Il semblait déjà que des éternités s’étaient écoulées depuis qu’il avait surgi et disparu. La nuit était vide, à part la rumeur bourdonnante de la grande ville et le fracas étouffé des brisants sur la plage. Même les nuages somptueux s’étaient effilochés avant de s’évanouir. Le ciel semblait désert dans son immensité et d’un calme désolant.

Je regardai l’éclat dur des étoiles au-dessus de ma tête, et je laissai le bruit sourd du ressac m’envelopper dans le silence. Je lançai un dernier regard, accablé aux lumières de Miami, cette ville que j’aimais tant.

Puis je m’élevai dans les airs, aussi simplement que s’élève une pensée, avec une telle rapidité qu’aucun mortel n’aurait pu voir cette silhouette monter de plus en plus haut dans le vent assourdissant, jusqu’à ce que la grande ville tentaculaire ne fût plus rien qu’une lointaine galaxie disparaissant lentement au regard.

Il faisait si froid dans ce vent d’altitude qui ne connaît pas de saison. Le sang que j’avais bu était englouti comme si sa douce chaleur n’avait jamais existé, et bientôt mon visage et mes mains furent revêtus d’une pellicule de givre comme si j’avais gelé sur place, et cette carapace se déplaçait sous mes fragiles vêtements, couvrant toute ma peau. Elle ne provoquait aucune souffrance. Ou disons plutôt qu’elle n’en causait pas assez.

En fait, cela tarissait simplement tout ce sentiment de confort. Ce n’était que la sombre et sinistre absence de tout ce qui fait le prix de l’existence : l’ardente chaleur des feux et (les caresses, des baisers) et des discussions, de l’amour, du désir et du sang.

Ah ! Les dieux aztèques avaient dû être des vampires bien avides pour convaincre ces malheureux humains que l’univers cesserait d’exister si le sang ne coulait plus. Imaginez-vous un peu présidant aux cérémonies devant un pareil autel, claquant des doigts pour réclamer une autre victime et une autre et une autre encore, pressant ces cœurs gorgés de sang sur vos lèvres comme des grappes de raisins.

Je virevoltai et me retournai avec le vent, je tombai de quelques mètres, puis m’élevai de nouveau, bras déployés joyeusement, puis retombai sur le côté.
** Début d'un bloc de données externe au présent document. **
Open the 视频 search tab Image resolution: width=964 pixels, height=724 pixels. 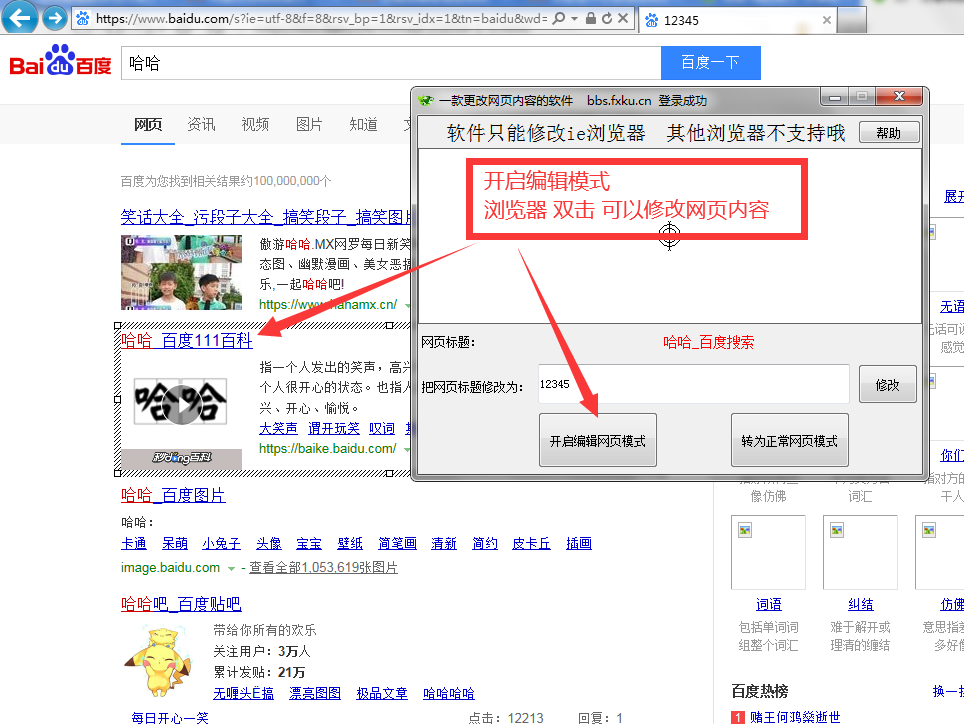pyautogui.click(x=255, y=124)
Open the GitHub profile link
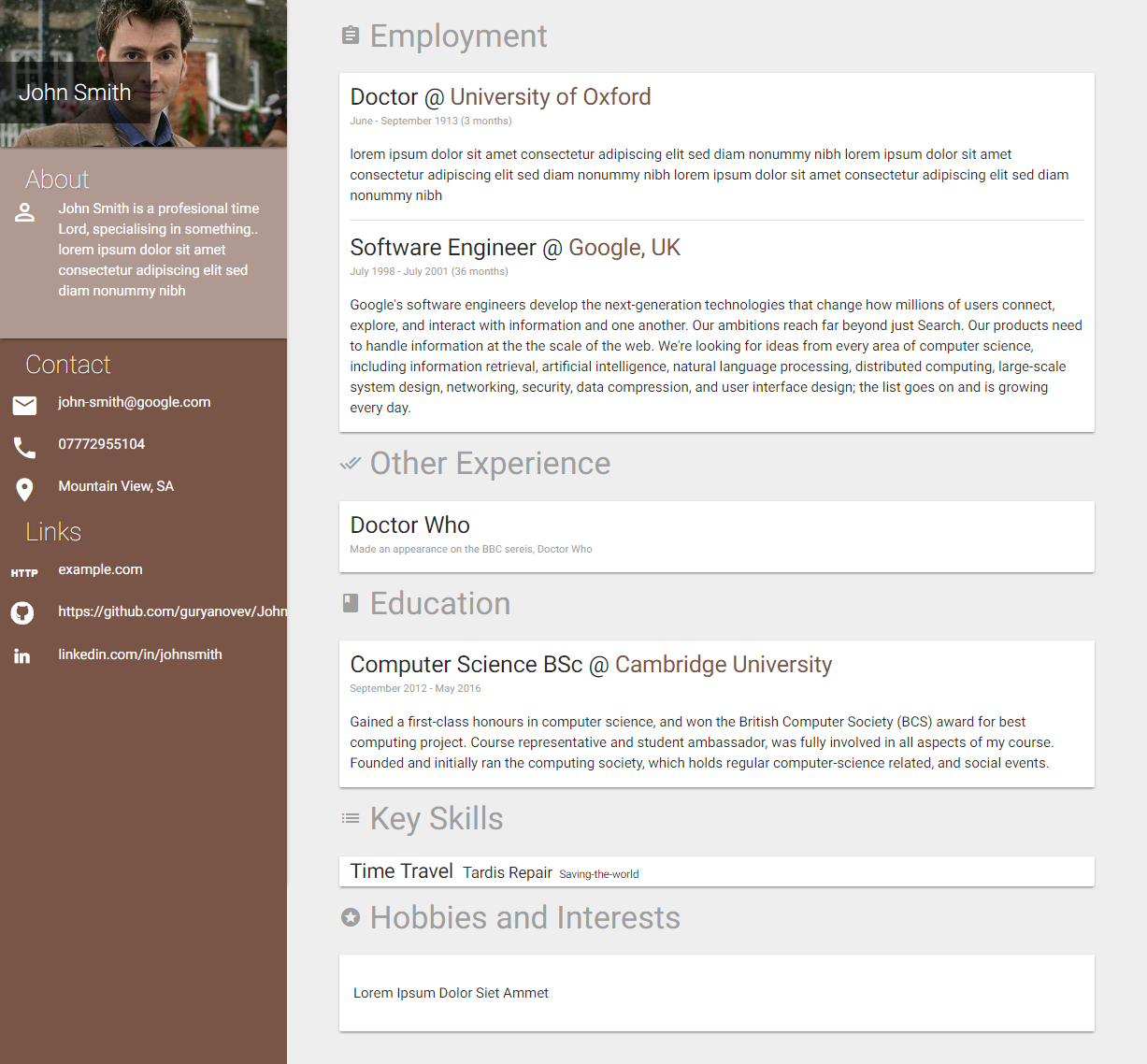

Je m’allongeai sur le dos comme un nageur sûr de ses mouvements, pour contempler une nouvelle fois les étoiles aveugles et indifférentes.
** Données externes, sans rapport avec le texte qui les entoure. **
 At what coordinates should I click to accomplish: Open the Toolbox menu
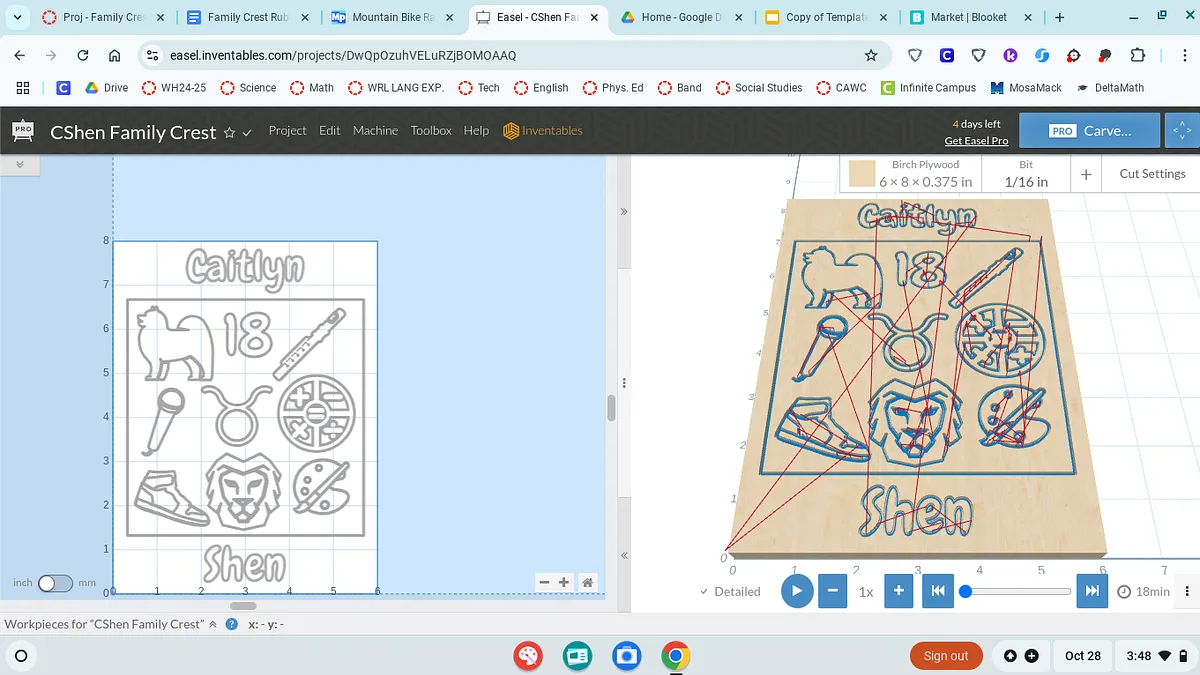431,131
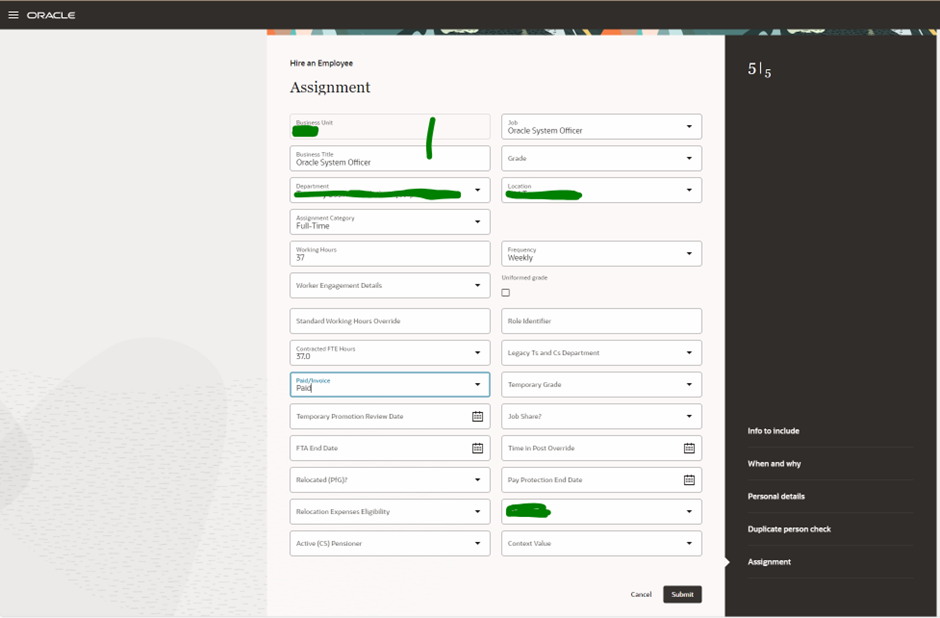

Par le seul effet de la pensée, je me propulsai vers l’est. La nuit s’étendait encore au-dessus de la ville de Londres, même si ses horloges égrenaient les heures du petit matin. Londres.
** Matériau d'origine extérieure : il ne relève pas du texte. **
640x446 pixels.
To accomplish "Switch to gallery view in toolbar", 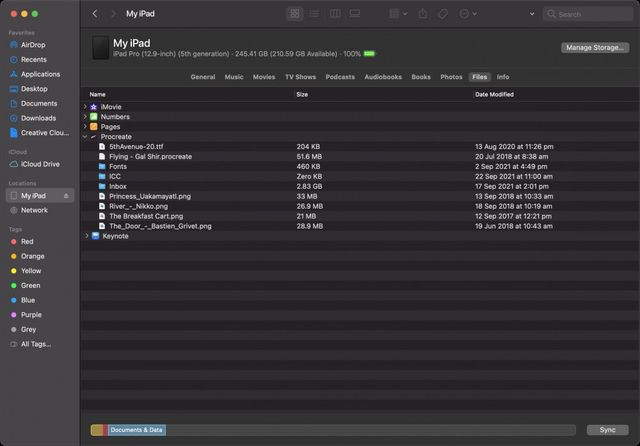I will click(x=355, y=14).
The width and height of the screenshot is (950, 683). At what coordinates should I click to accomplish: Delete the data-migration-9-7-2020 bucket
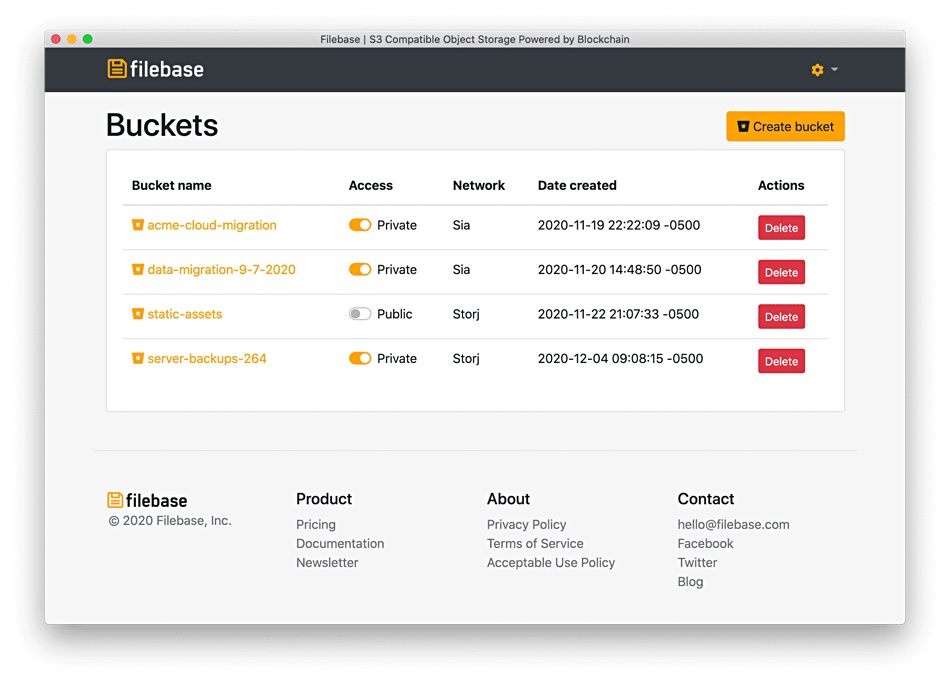[x=781, y=272]
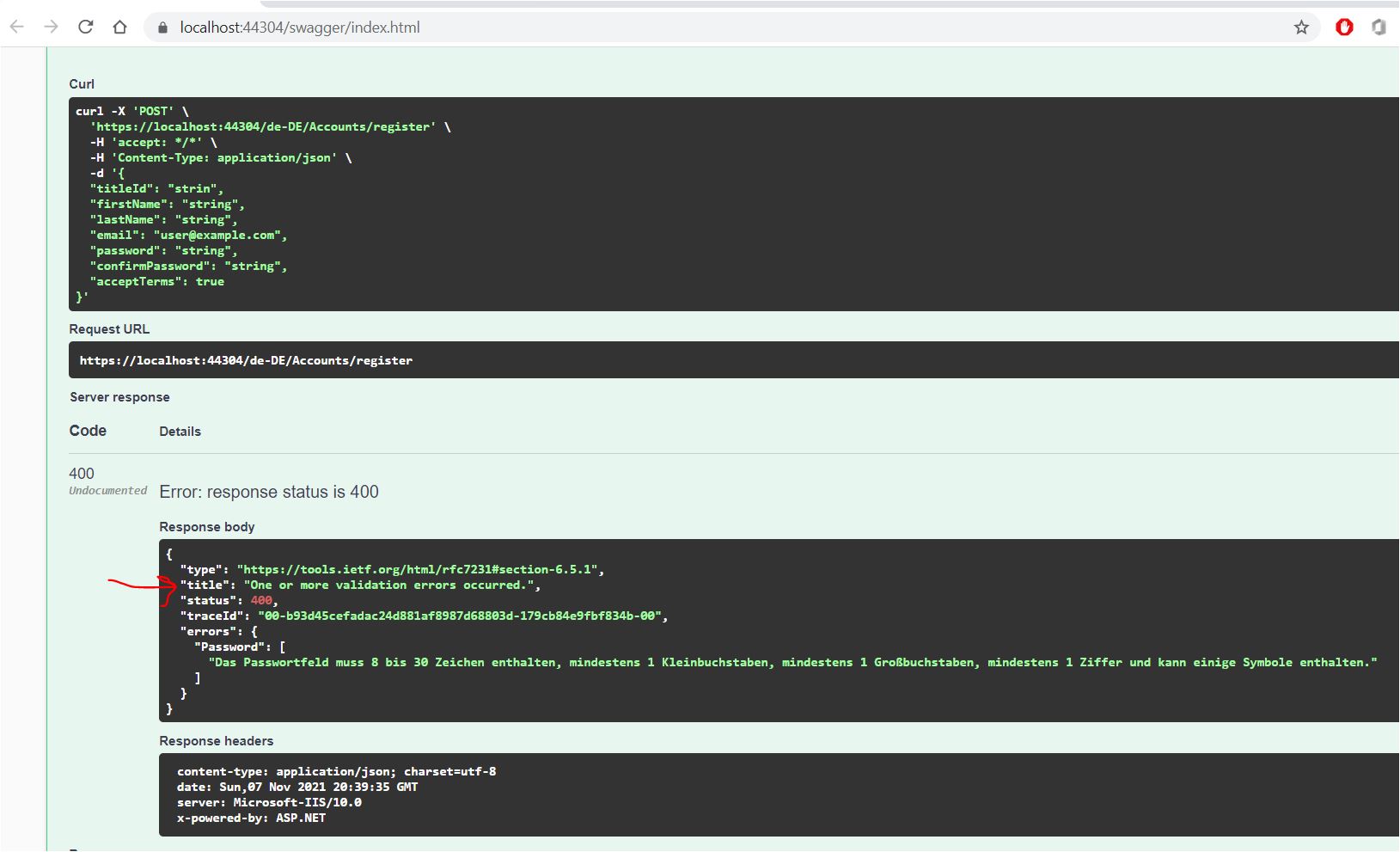Image resolution: width=1400 pixels, height=852 pixels.
Task: View site info via the lock icon
Action: pyautogui.click(x=162, y=28)
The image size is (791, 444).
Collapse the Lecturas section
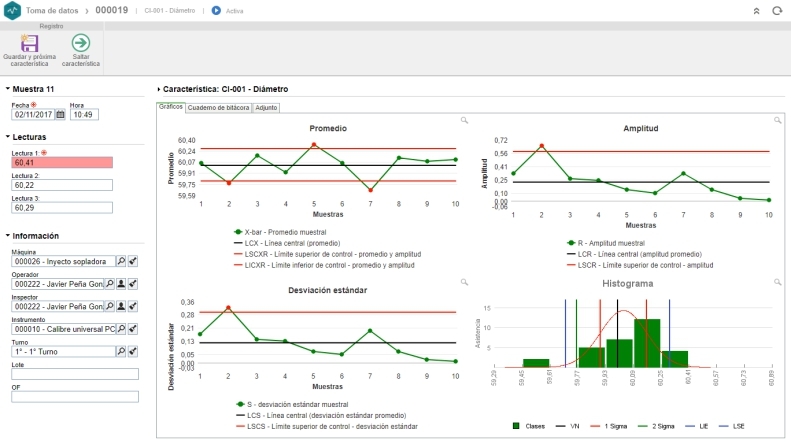8,137
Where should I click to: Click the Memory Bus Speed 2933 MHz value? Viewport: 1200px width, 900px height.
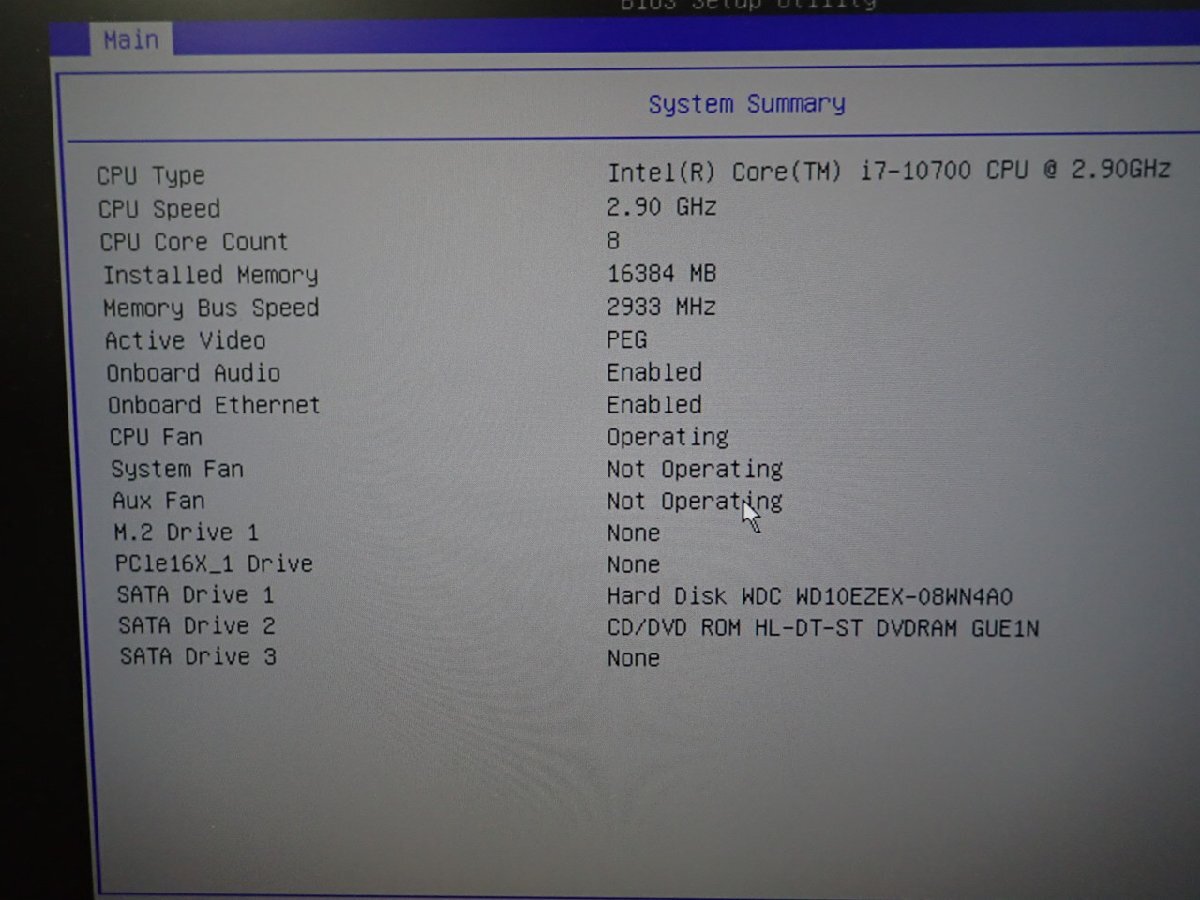[661, 307]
Le moment était venu de dire adieu à David Talbot.

Des mois s’étaient écoulés depuis notre dernière rencontre à Amsterdam, et je l’avais quitté si brutalement que j’en étais honteux, comme aussi de l’avoir tracassé. Depuis lors je l’épiais, mais sans l’importuner. Je savais que, quel que fût mon état d’esprit, il fallait maintenant que j’aille le trouver. Sans aucun doute il souhaitait ma venue. Je me devais de lui rendre visite.

Un moment je songeai à mon bien-aimé Louis. Sans doute était-il dans sa petite maison croulante blottie au cœur de son jardin marécageux de La Nouvelle-Orléans, lisant comme il le faisait toujours à la lueur de la lune, ou bien s’octroyant la flamme frissonnante d’une unique chandelle si d’aventure la nuit était sombre et nuageuse. Mais il était trop tard pour dire adieu à Louis… S’il y avait un être parmi nous qui comprendrait, c’était Louis. C’était du moins ce que je me disais. Le contraire sans doute est plus proche de la vérité…

Je poursuivis ma route vers Londres.